Behavioral AI for enterprise customer lifecycle management : from transactional systems to explainable predictive decision support
Master Thesis
Author
Bairachtari, Evgenia
Μπαϊραχτάρη, Ευγενία
Date
2026-05Advisor
Φιλιππάκης, ΜιχαήλView/ Open
Keywords
Customer Churn ; Behavioral AI ; Customer Segmentation ; Predictive Analytics ; Explainable AI ; Machine Learning ; Customer Lifecycle Management ; Behavioral Modeling ; Enterprise AI ; Churn PredictionAbstract
In enterprise environments, customer churn extends beyond a purely predictive problem, representing a behavioral and decision-making challenge that directly affects customer lifetime value, operational efficiency, and long-term growth. This complexity becomes particularly pronounced in digital healthcare and online pharmacy ecosystems, where customer interaction patterns differ across Prescription (RX), Over-the-Counter (OTC), and FREE product interactions.
This thesis develops a behavioral AI framework for customer churn interpretation, prediction, and decision support within a real-world online pharmacy environment. Rather than relying on static inactivity thresholds or purely model-driven approaches, the study begins with reconstructing customer behavior from transactional systems and progressively builds toward segmentation, personalized churn interpretation, predictive modeling, and operational decision logic.

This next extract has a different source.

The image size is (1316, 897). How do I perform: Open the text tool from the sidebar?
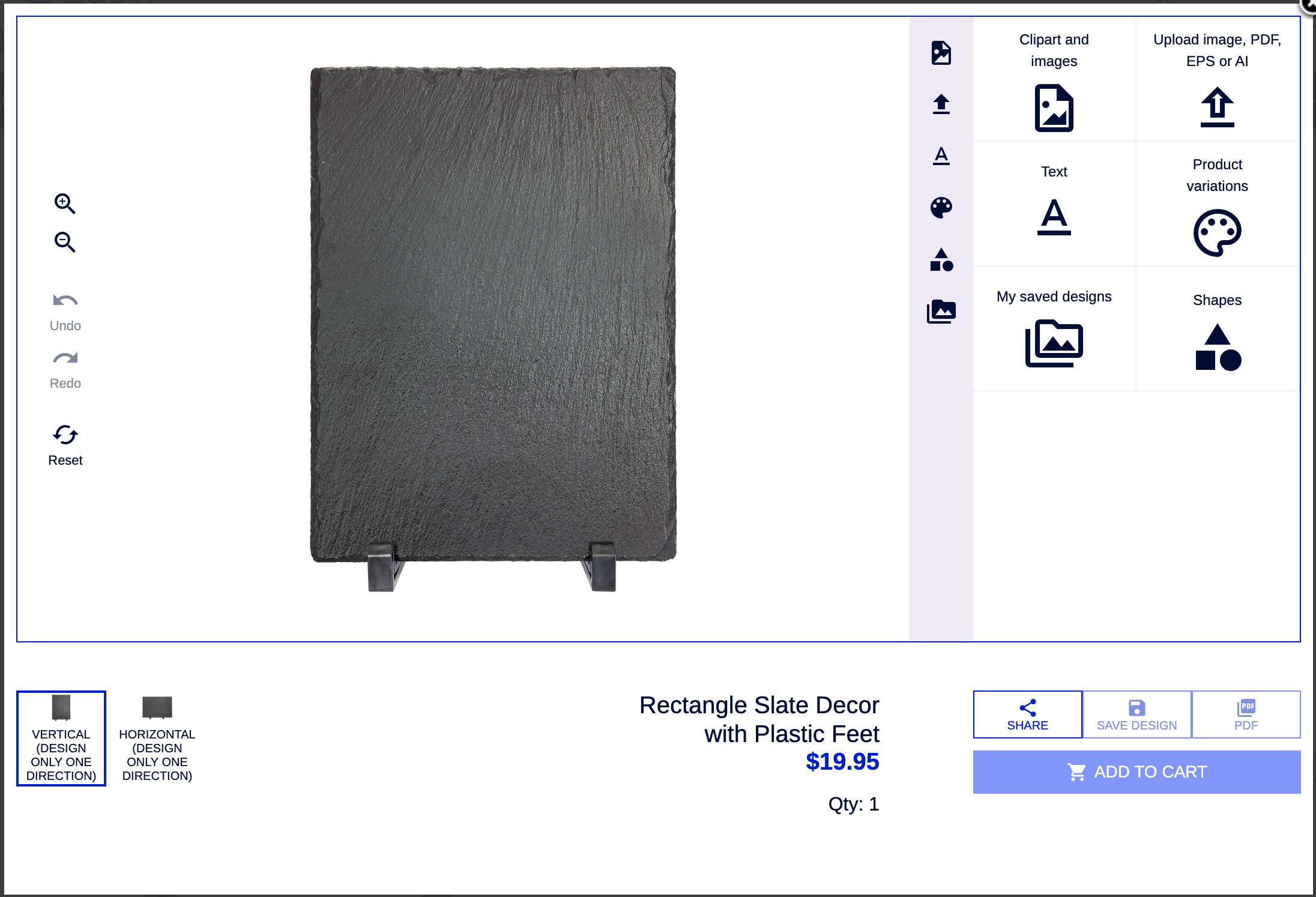pyautogui.click(x=941, y=156)
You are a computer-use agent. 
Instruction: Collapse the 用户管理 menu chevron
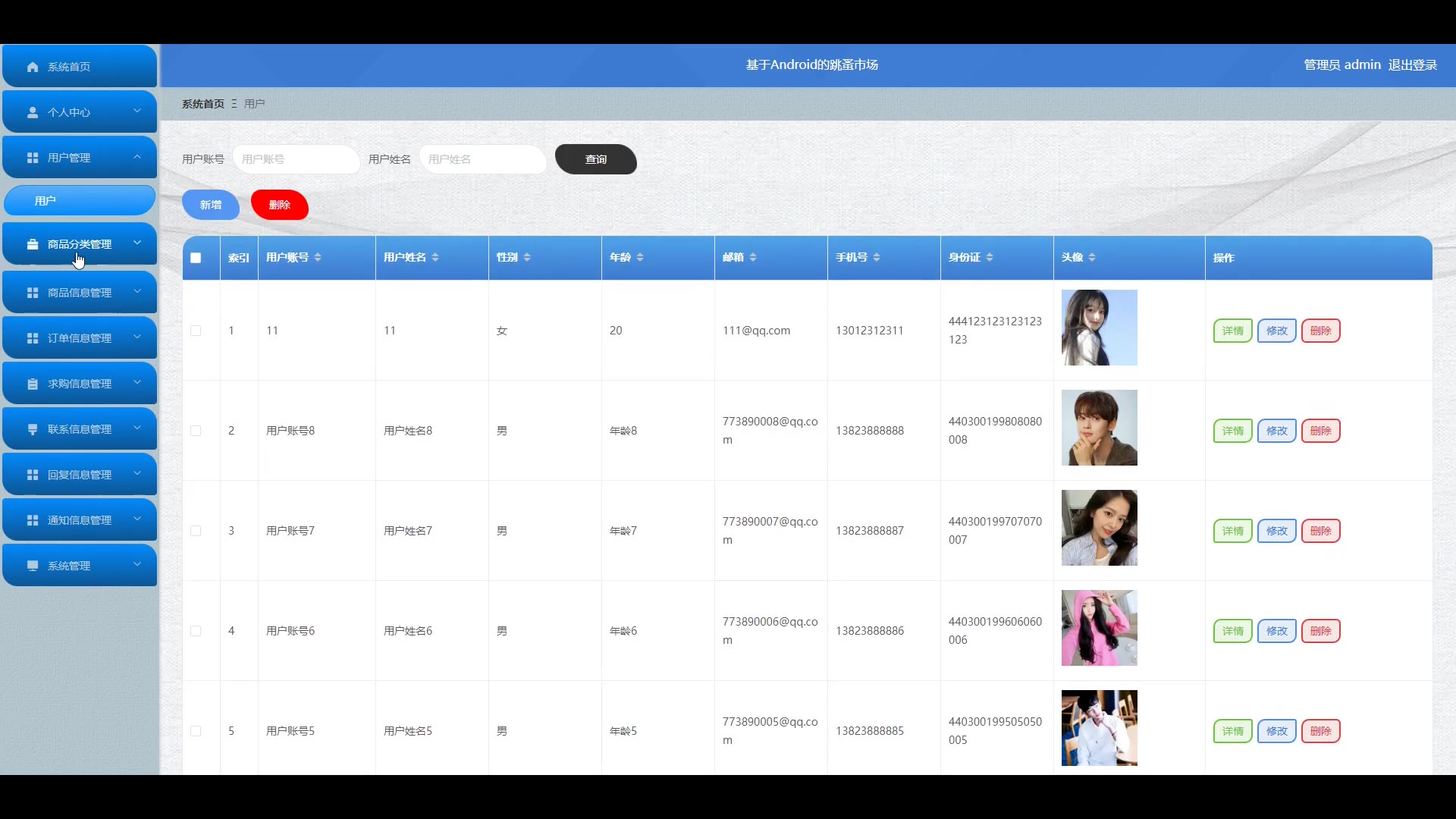137,157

The analysis is based on a large-scale transactional dataset covering 122.8 million order lines, 45.2 million completed orders, and 10.9 million customers over a 24-month period. Customer behavior is modeled at the ordering-customer level using leakage-safe behavioral signals derived exclusively from observable transaction patterns. Particular emphasis is placed on return dynamics, purchasing consistency, recency-frequency behavior, and structural differences across customer segments.

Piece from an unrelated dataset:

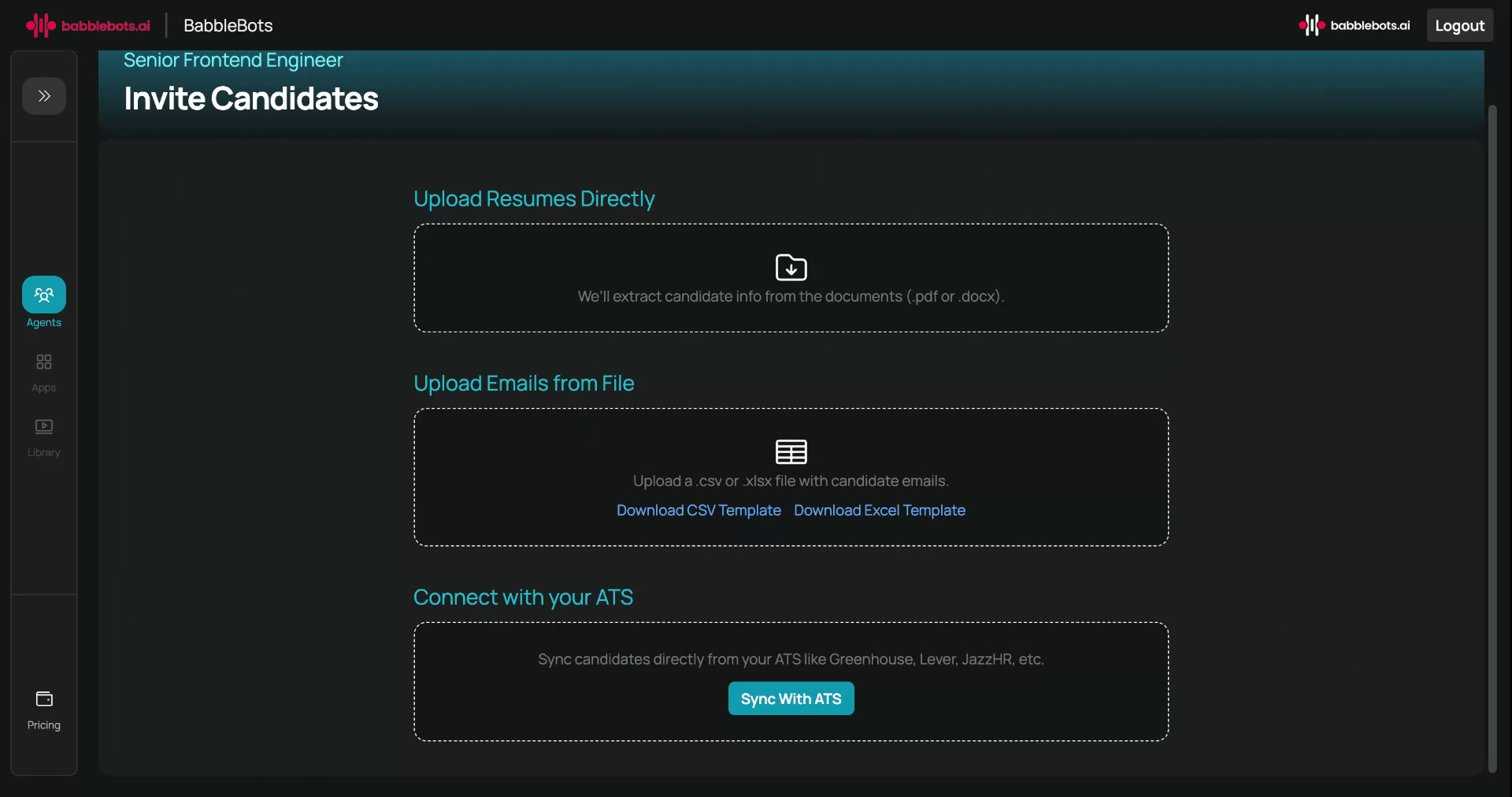Click the babblebots.ai logo near Logout
Screen dimensions: 1512x797
click(x=1354, y=24)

The findings demonstrate that inactivity cannot be interpreted uniformly across the population. Distinct behavioral rhythms exist across segments and individual interaction patterns making static churn definitions unreliable. To address this, the framework introduces segment-specific and personalized churn definitions based on empirical return behavior and customer-level expected interaction patterns.
Building on this foundation, the framework is extended into predictive Machine Learning (ML) models that forecast future customer states (ACTIVE, AT RISK, CHURNED) using behaviorally grounded features. Beyond predictive performance, the work emphasizes explainability, scalability, and operational usability.
The thesis concludes with the design of a decision-support framework that connects behavioral analytics, predictive intelligence, and operational prioritization. The proposed approach demonstrates how transactional systems, behavioral modeling, and ML can be integrated into a coherent, explainable, and scalable architecture for enterprise customer lifecycle management.